• Work instructions: Transcribe every one of the following entries word for word, changing nothing.

• Exercise material:
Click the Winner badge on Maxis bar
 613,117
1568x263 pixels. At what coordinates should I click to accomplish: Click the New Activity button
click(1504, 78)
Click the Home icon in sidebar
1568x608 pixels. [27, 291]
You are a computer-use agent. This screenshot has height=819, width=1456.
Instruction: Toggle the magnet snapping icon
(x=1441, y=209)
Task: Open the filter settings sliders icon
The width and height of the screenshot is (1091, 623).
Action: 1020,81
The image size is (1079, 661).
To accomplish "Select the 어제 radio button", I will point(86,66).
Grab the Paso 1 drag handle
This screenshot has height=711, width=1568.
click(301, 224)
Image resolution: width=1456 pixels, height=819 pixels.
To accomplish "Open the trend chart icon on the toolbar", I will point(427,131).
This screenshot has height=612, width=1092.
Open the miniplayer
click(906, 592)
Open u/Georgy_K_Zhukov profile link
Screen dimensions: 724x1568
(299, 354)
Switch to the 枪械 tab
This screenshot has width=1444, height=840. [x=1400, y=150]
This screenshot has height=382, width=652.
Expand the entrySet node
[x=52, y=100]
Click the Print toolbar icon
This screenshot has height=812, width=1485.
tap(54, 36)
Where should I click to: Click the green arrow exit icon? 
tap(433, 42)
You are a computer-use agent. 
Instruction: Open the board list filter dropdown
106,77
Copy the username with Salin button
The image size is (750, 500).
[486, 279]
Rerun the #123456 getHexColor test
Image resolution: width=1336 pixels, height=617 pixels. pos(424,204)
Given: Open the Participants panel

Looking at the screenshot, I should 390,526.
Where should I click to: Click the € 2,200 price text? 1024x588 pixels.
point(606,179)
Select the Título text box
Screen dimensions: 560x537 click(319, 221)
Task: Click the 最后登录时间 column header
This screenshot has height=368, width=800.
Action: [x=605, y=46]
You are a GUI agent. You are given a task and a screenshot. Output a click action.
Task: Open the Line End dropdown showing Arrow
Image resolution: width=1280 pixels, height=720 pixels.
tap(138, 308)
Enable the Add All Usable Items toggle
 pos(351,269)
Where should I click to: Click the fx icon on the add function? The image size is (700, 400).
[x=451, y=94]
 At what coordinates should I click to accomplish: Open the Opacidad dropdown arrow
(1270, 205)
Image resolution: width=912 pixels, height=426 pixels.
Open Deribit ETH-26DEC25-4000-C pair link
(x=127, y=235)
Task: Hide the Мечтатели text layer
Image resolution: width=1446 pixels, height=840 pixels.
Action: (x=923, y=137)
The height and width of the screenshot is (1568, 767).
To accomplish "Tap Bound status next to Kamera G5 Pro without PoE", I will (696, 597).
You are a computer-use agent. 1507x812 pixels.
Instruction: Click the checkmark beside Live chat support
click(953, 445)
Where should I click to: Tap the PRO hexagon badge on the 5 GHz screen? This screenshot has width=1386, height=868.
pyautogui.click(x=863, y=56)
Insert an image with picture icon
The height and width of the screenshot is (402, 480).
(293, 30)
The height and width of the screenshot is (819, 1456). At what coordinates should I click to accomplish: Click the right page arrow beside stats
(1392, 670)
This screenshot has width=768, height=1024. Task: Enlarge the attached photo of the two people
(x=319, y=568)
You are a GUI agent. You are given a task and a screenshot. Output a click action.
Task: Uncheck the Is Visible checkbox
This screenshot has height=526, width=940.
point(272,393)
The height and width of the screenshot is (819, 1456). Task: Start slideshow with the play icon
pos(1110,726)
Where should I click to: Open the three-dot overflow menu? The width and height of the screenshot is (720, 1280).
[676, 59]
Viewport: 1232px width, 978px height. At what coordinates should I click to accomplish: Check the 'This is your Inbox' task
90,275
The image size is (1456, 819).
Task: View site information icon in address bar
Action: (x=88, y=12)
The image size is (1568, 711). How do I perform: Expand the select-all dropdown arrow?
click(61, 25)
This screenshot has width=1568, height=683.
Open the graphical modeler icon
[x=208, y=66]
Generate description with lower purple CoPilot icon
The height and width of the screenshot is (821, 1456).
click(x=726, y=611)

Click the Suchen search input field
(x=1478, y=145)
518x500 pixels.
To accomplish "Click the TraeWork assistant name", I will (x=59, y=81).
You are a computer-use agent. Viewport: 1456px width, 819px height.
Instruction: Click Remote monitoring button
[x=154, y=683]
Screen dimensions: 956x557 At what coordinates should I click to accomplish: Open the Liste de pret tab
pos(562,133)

• Result of the exercise:
Click the Winner badge on Maxis bar
 613,117
1568x263 pixels. At what coordinates should I click to accomplish: Click the New Activity button
click(1504, 78)
Click the Home icon in sidebar
1568x608 pixels. [27, 291]
You are a computer-use agent. This screenshot has height=819, width=1456.
Instruction: Toggle the magnet snapping icon
(x=1441, y=209)
Task: Open the filter settings sliders icon
The width and height of the screenshot is (1091, 623).
Action: 1020,81
The image size is (1079, 661).
To accomplish "Select the 어제 radio button", I will point(86,66).
Grab the Paso 1 drag handle
This screenshot has height=711, width=1568.
click(301, 224)
Image resolution: width=1456 pixels, height=819 pixels.
To accomplish "Open the trend chart icon on the toolbar", I will point(427,131).
This screenshot has height=612, width=1092.
Open the miniplayer
click(906, 592)
Open u/Georgy_K_Zhukov profile link
Screen dimensions: 724x1568
(299, 354)
Switch to the 枪械 tab
This screenshot has width=1444, height=840. [x=1400, y=150]
This screenshot has height=382, width=652.
Expand the entrySet node
[x=52, y=100]
Click the Print toolbar icon
This screenshot has height=812, width=1485.
tap(54, 36)
Where should I click to: Click the green arrow exit icon? 
tap(433, 42)
You are a computer-use agent. 
Instruction: Open the board list filter dropdown
106,77
Copy the username with Salin button
The image size is (750, 500).
[486, 279]
Rerun the #123456 getHexColor test
Image resolution: width=1336 pixels, height=617 pixels. pos(424,204)
Given: Open the Participants panel

Looking at the screenshot, I should 390,526.
Where should I click to: Click the € 2,200 price text? 1024x588 pixels.
point(606,179)
Select the Título text box
Screen dimensions: 560x537 click(319, 221)
Task: Click the 最后登录时间 column header
This screenshot has height=368, width=800.
Action: [x=605, y=46]
You are a GUI agent. You are given a task and a screenshot. Output a click action.
Task: Open the Line End dropdown showing Arrow
Image resolution: width=1280 pixels, height=720 pixels.
tap(138, 308)
Enable the Add All Usable Items toggle
 pos(351,269)
Where should I click to: Click the fx icon on the add function? The image size is (700, 400).
[x=451, y=94]
 At what coordinates should I click to accomplish: Open the Opacidad dropdown arrow
(1270, 205)
Image resolution: width=912 pixels, height=426 pixels.
Open Deribit ETH-26DEC25-4000-C pair link
(x=127, y=235)
Task: Hide the Мечтатели text layer
Image resolution: width=1446 pixels, height=840 pixels.
Action: (x=923, y=137)
The height and width of the screenshot is (1568, 767).
To accomplish "Tap Bound status next to Kamera G5 Pro without PoE", I will (696, 597).
You are a computer-use agent. 1507x812 pixels.
Instruction: Click the checkmark beside Live chat support
click(953, 445)
Where should I click to: Tap the PRO hexagon badge on the 5 GHz screen? This screenshot has width=1386, height=868.
pyautogui.click(x=863, y=56)
Insert an image with picture icon
The height and width of the screenshot is (402, 480).
(293, 30)
The height and width of the screenshot is (819, 1456). At what coordinates should I click to accomplish: Click the right page arrow beside stats
(1392, 670)
This screenshot has width=768, height=1024. Task: Enlarge the attached photo of the two people
(x=319, y=568)
You are a GUI agent. You are given a task and a screenshot. Output a click action.
Task: Uncheck the Is Visible checkbox
This screenshot has height=526, width=940.
point(272,393)
The height and width of the screenshot is (819, 1456). Task: Start slideshow with the play icon
pos(1110,726)
Where should I click to: Open the three-dot overflow menu? The width and height of the screenshot is (720, 1280).
[676, 59]
Viewport: 1232px width, 978px height. At what coordinates should I click to accomplish: Check the 'This is your Inbox' task
90,275
The image size is (1456, 819).
Task: View site information icon in address bar
Action: (x=88, y=12)
The image size is (1568, 711). How do I perform: Expand the select-all dropdown arrow?
click(61, 25)
This screenshot has width=1568, height=683.
Open the graphical modeler icon
[x=208, y=66]
Generate description with lower purple CoPilot icon
The height and width of the screenshot is (821, 1456).
click(x=726, y=611)

Click the Suchen search input field
(x=1478, y=145)
518x500 pixels.
To accomplish "Click the TraeWork assistant name", I will (x=59, y=81).
You are a computer-use agent. Viewport: 1456px width, 819px height.
Instruction: Click Remote monitoring button
[x=154, y=683]
Screen dimensions: 956x557 At what coordinates should I click to accomplish: Open the Liste de pret tab
pos(562,133)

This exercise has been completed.